### TASK DIRECTIONS
Reproduce, exactly and in full, the lines from the one with "Viewport: 758px width, 667px height." through the one with "Image resolution: width=880" in the data below; drop pictures.

### EXCERPTED RECORDS
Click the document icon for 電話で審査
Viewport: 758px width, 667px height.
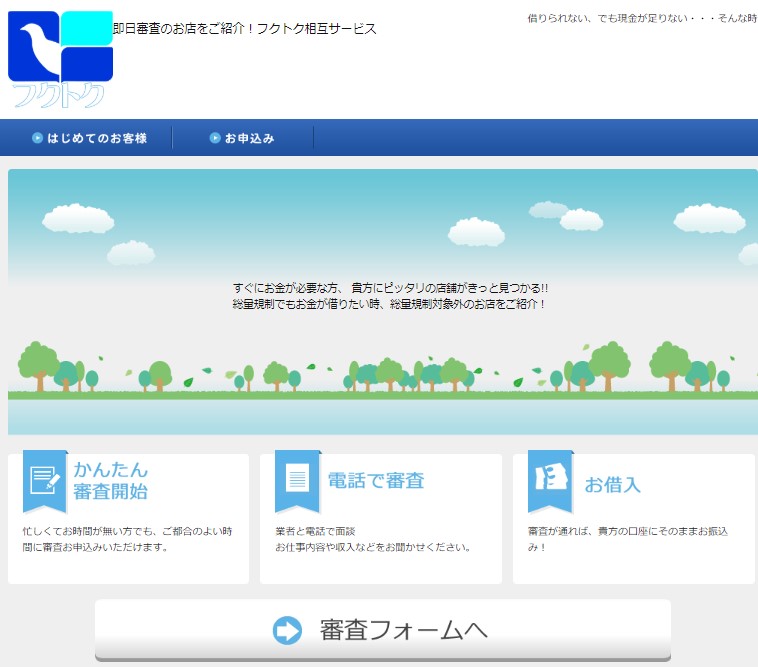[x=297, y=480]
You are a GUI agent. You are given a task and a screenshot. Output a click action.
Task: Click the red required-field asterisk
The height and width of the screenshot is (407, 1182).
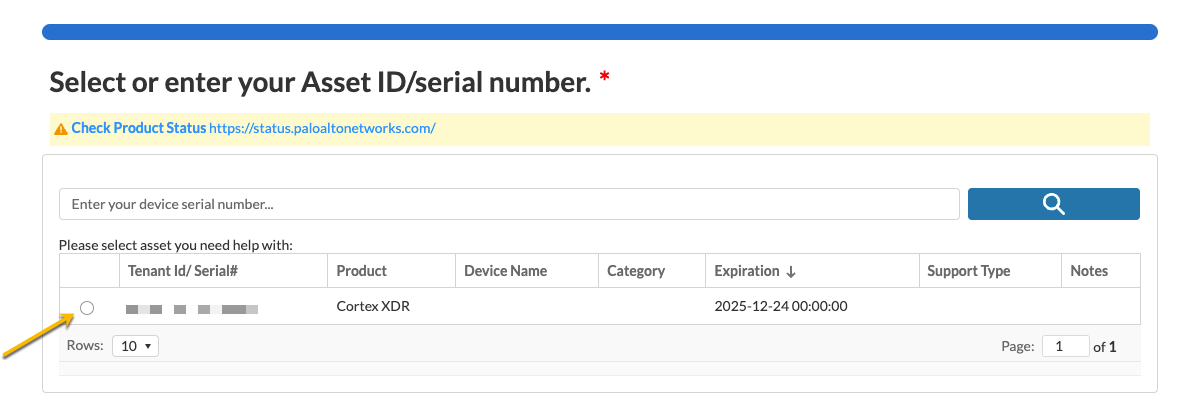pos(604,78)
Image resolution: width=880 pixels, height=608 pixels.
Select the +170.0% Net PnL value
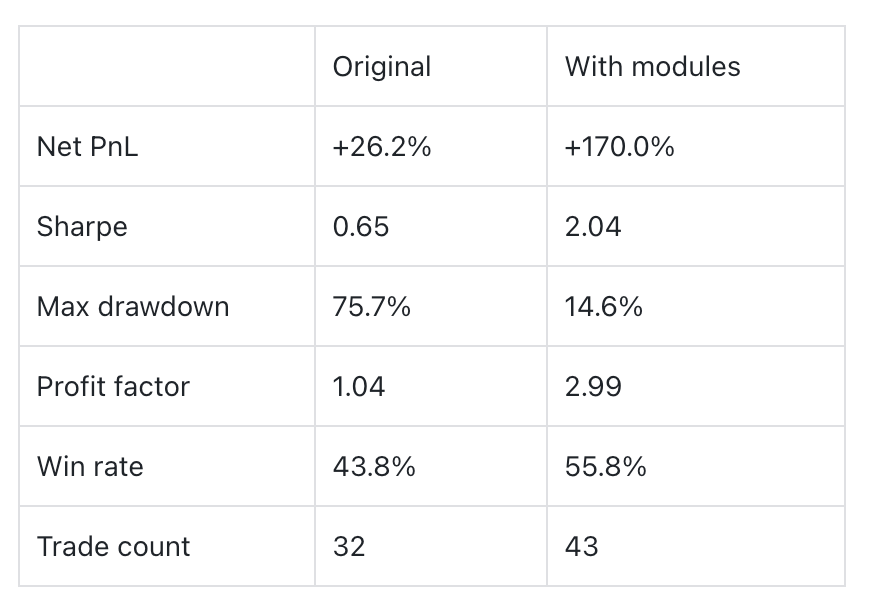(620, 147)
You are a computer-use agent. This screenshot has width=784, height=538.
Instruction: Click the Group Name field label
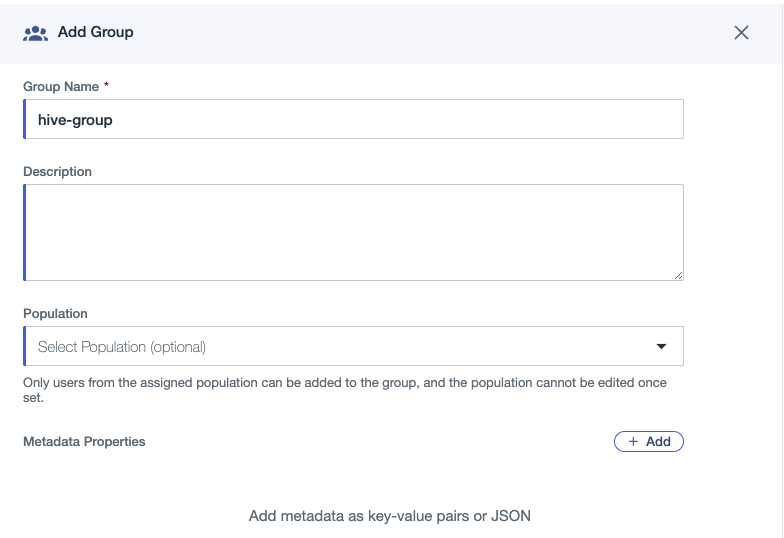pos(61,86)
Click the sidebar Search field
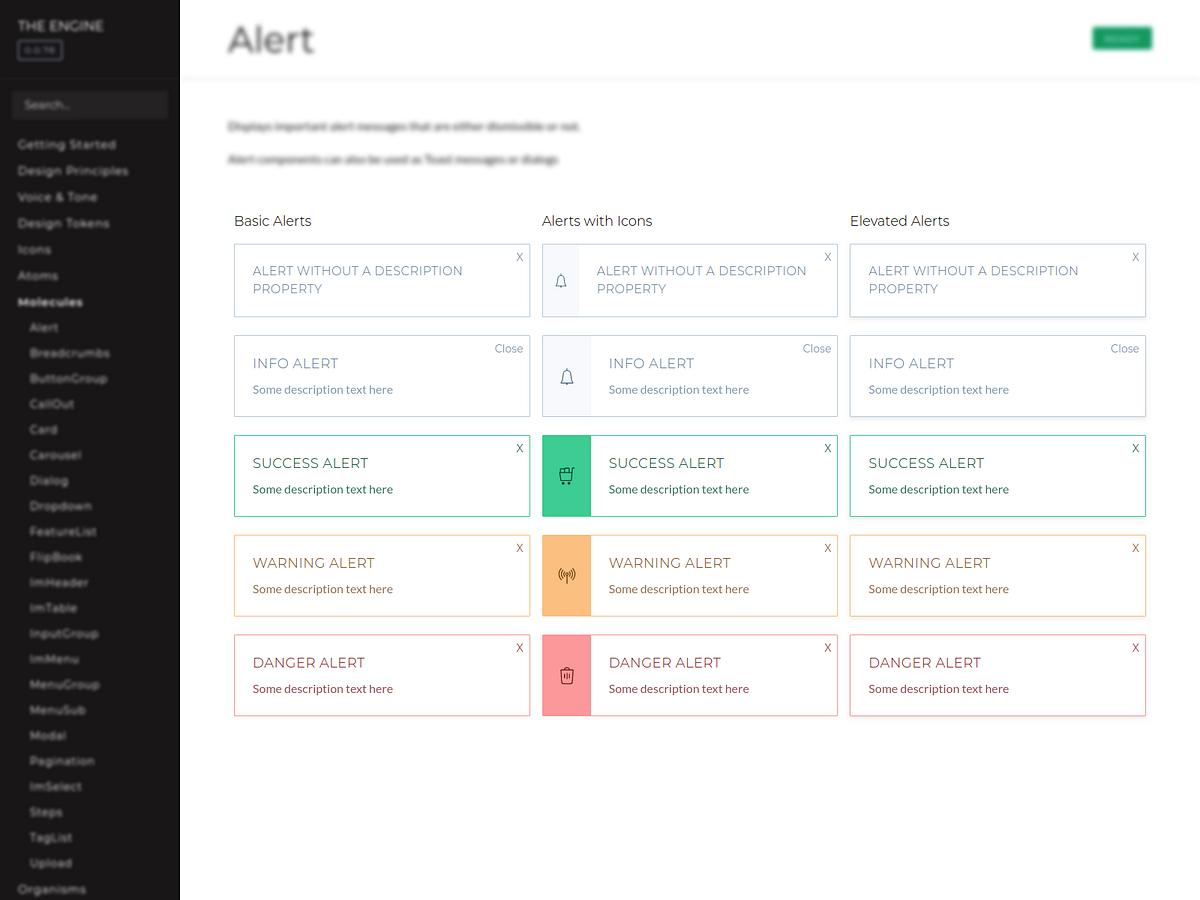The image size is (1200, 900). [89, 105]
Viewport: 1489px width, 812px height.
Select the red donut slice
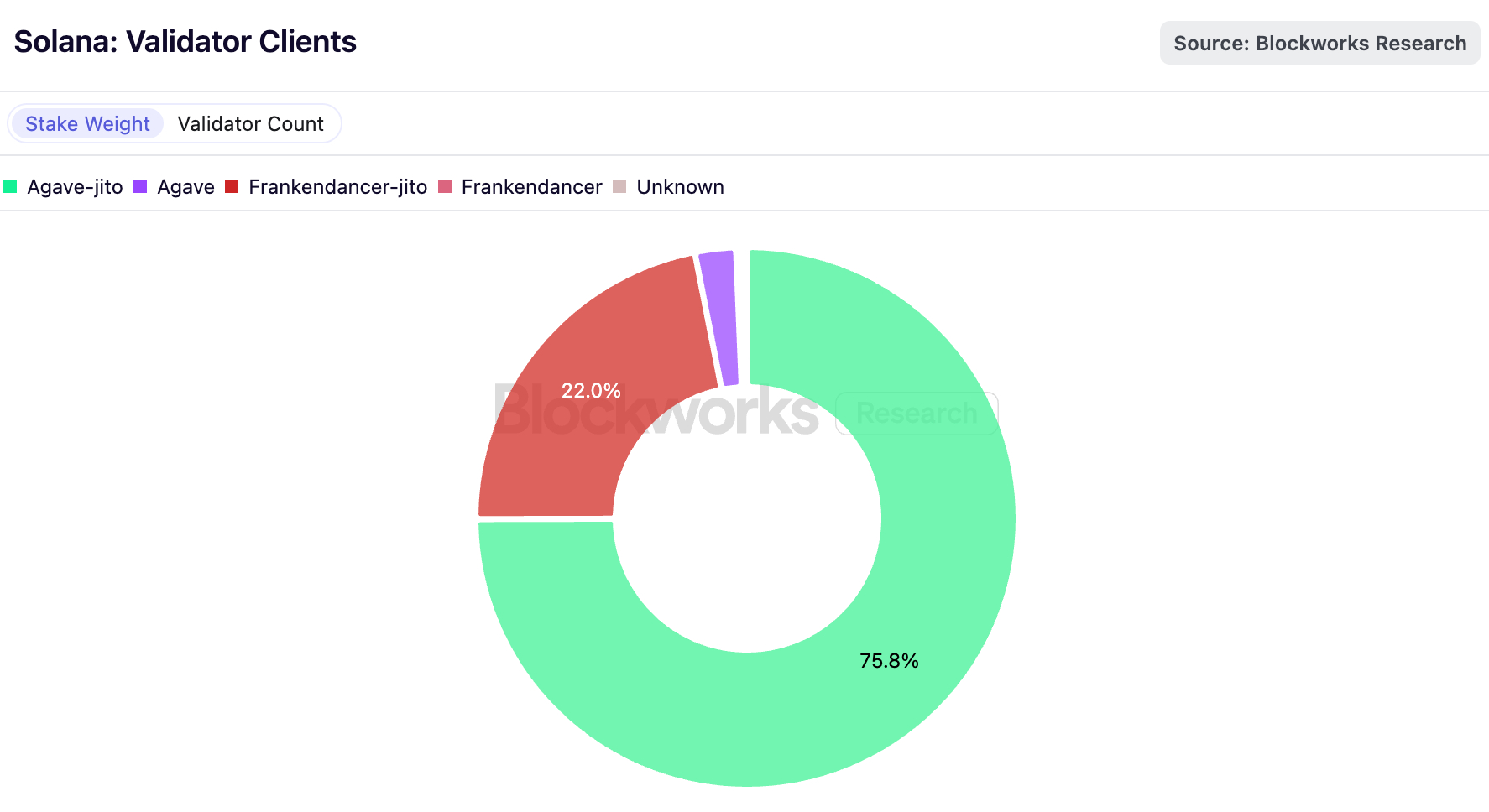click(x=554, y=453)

...

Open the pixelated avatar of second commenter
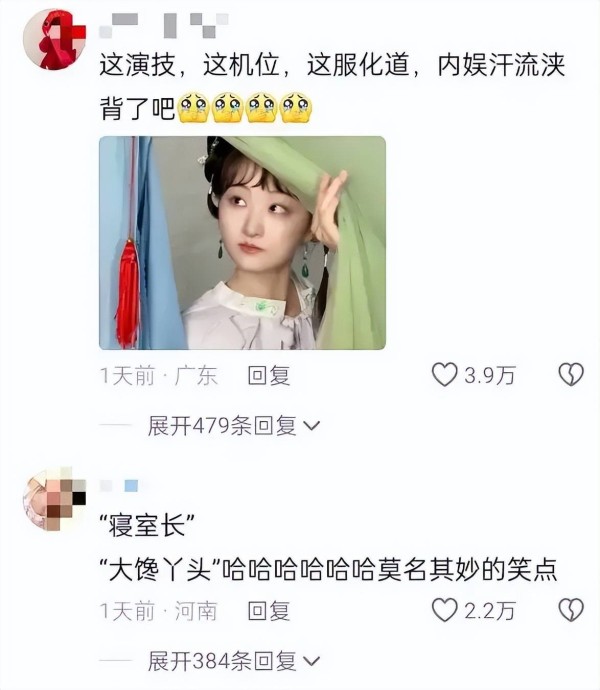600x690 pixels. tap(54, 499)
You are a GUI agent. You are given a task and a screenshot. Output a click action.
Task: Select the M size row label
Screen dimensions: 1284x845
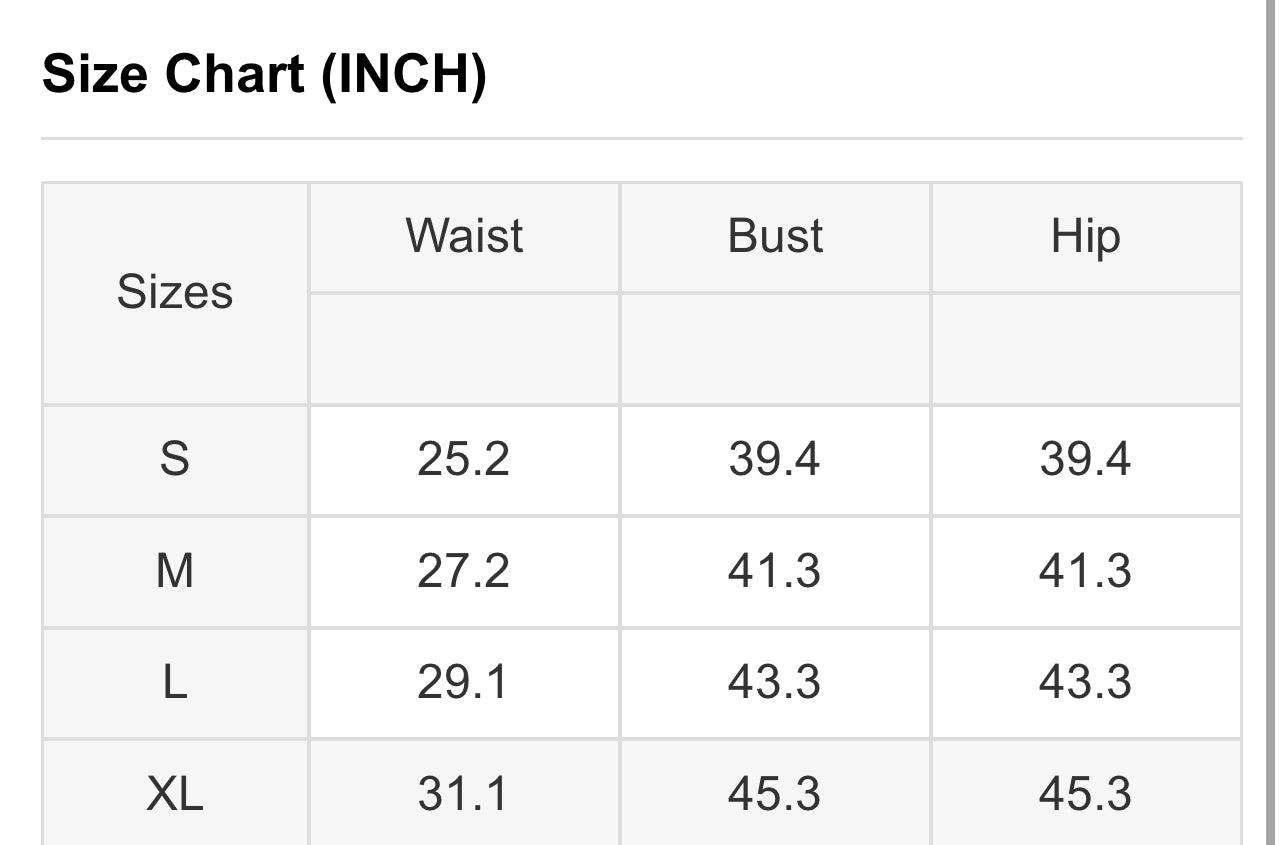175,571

### SOLUTION BELOW
Viewport: 758px width, 667px height.
[x=297, y=480]
You are a GUI agent. You are given a task and a screenshot. Output a click action.
Task: Click the red required-field asterisk
The height and width of the screenshot is (407, 1182).
pos(604,78)
Image resolution: width=880 pixels, height=608 pixels.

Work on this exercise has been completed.